Design for Collaborative Consumption

By Meriel Lenfestey

At Foolproof we spend much of our time supporting traditional businesses in optimisation and innovation. We help our clients incorporate new platforms and shape multichannel experiences for their customers.

Occasionally we are asked to help shape the customer experience for a whole new commercial model. One I’ve been immersing myself in for several years, and which is building momentum, is the model of collaborative consumption (as opposed to hyper consumption).

Collaborative consumption describes the rapid explosion in traditional sharing, bartering, lending, trading, renting, gifting, and swapping, redefined through technology and peer communities. From enormous marketplaces such as eBay and Craigslist, to emerging sectors such as social money lending (Zopa), home lending (Airbnb), car sharing (Blablacar) and resource sharing (Ecomodo), collaborative consumption is disrupting outdated modes of business and reinventing not just what we consume, but also how we consume.

These (often start-up) businesses are challenging the norm in many ways, and dealing with some tough challenges including identifying effective revenue models and building complex technical systems on a shoestring. However, I want to focus on the customer experience challenges they face.

________________

▶ _Task instructions_:
1. For each statement below, say whether it agrees with the collaborative consumption article, answering yes or no and quoting the words that decide it.
(a) Foolproof spends much of its time supporting traditional businesses.
(b) Airbnb is given as an example of car sharing.
(c) The author intends to focus on revenue models.
2. Please turn the paragraph of the collaborative consumption article beginning "Collaborative consumption describes" into a short list that keeps its main facts.
3. Answer these questions from the collaborative consumption article.
(a) Who wrote the article?
(b) What model is collaborative consumption set against?
(c) Which business is named as an example of resource sharing?
The data after this point is separate from the collaborative consumption article.

▶ _Supplied information_:
________________

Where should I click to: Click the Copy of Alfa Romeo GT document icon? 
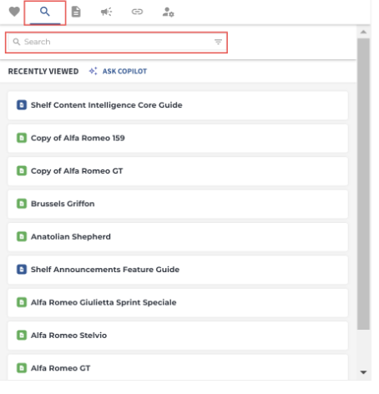pos(22,170)
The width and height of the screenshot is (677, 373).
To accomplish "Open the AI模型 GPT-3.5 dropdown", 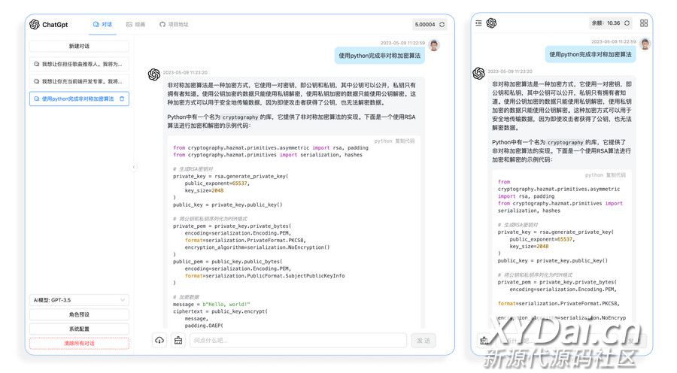I will click(x=79, y=300).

________________

▶ _Results for each task_:
1.
(a) Yes: "At Foolproof we spend much of our time supporting traditional businesses in optimisation and innovation."
(b) No: "home lending (Airbnb), car sharing (Blablacar)"
(c) No: "However, I want to focus on the customer experience challenges they face."

2.
- Collaborative consumption is the rapid growth of traditional sharing, bartering, lending, trading, renting, gifting and swapping, redefined through technology and peer communities.
- Large marketplaces: eBay and Craigslist.
- Emerging sectors: social money lending (Zopa), home lending (Airbnb), car sharing (Blablacar) and resource sharing (Ecomodo).
- It is disrupting outdated modes of business.
- It is changing both what we consume and how we consume.

3.
(a) Meriel Lenfestey
(b) Hyper consumption
(c) Ecomodo